Maybe people can be divided into seasonal stalwarts and winter wimps. I’m definitely a winter wimp. Now that the sun is out, I feel somewhat hopeful. But I’ve already been informed b y Richard that the snowmelt will freeze on the roads with our expected arctic overnight temperatures. I suffered from seasonal effective disorder when we lived in subtropical Louisiana. What did I expect real winter to feel like?
Now, I do have to admit that the sun glistening on the crystal white snow is a sight to behold, and watching the snow showers off pine needles was a magical sight. I don’t even like to be out in cold weather, but I hate knowing we can’t go anywhere in an emergency.
Charlie called as soon as the roads iced to let me know that his all-wheel Mariner could get us anywhere we needed to go, no matter what the weather. And Adam has assured me that if we had an emergency, he could come rescue us. It is grand to live where there are still gallant knights that their gracious ladies will lend to others in distress.
Mountaintop Mary called to remind me that I should fill the bathtub with water, in case the electricity goes out, which is a rather common occurrence when you combine winter storms with pine trees and above ground utility wires. Of course, it follows that if the power goes out, the electric well pump won’t pump water to the house. This means that it won’t be long before the toilets stop flushing. I hadn’t thought of that. I knew we had several gallons of drinking water, but that wouldn’t give us many flushes.

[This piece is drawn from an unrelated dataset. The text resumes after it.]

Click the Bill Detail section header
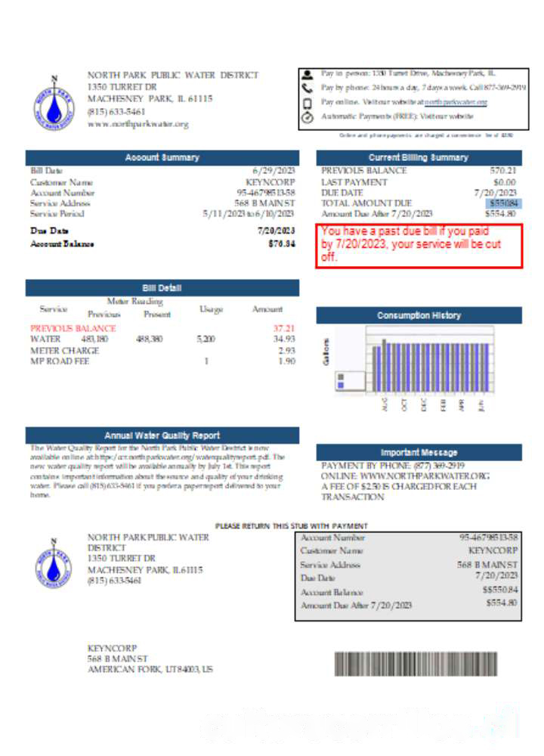Image resolution: width=544 pixels, height=756 pixels. pos(162,288)
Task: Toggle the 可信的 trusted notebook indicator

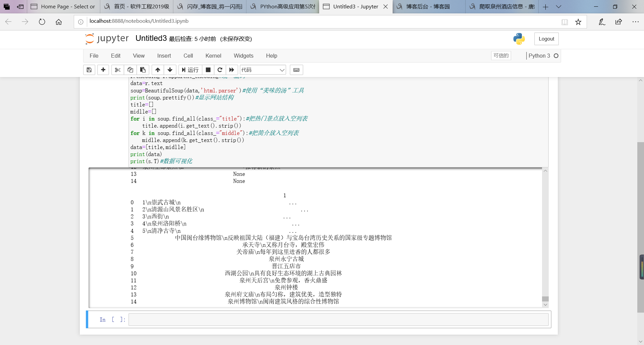Action: pos(501,56)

I was in such a state that I immediately filled both tubs, forgetting entirely that one of the safety features of our property is that we have two creeks that run with high volumes of water whenever we have snow or rain. It’s a good thing, too, because the stoppers in our tubs must not have good seals. The tubs were empty when we awakened.
I’m trying to think like a survivalist. I have food stored all over the house, including under our bed. We have canned fuel for our chafing dish for cooking, and a fireplace with lots of wood for heat. Richard brought in the sub-zero sleeping bags from Morrissey Manor. I’m considering having Richard carry in the heavy duty batteries from the non-movable RV and the converter from the van, so that we can continue to work on our computers, and he can watch TV. We may even consider investing in a solar collection panel like Jack’s been using. I know he gets several hours of running a light bulb off a solar charge.
When we moved from Louisiana, we were tired of evacuating for the most common emergency, hurricanes. Little did we know that hunkering down came with its own set of problems, which we now have to learn to address.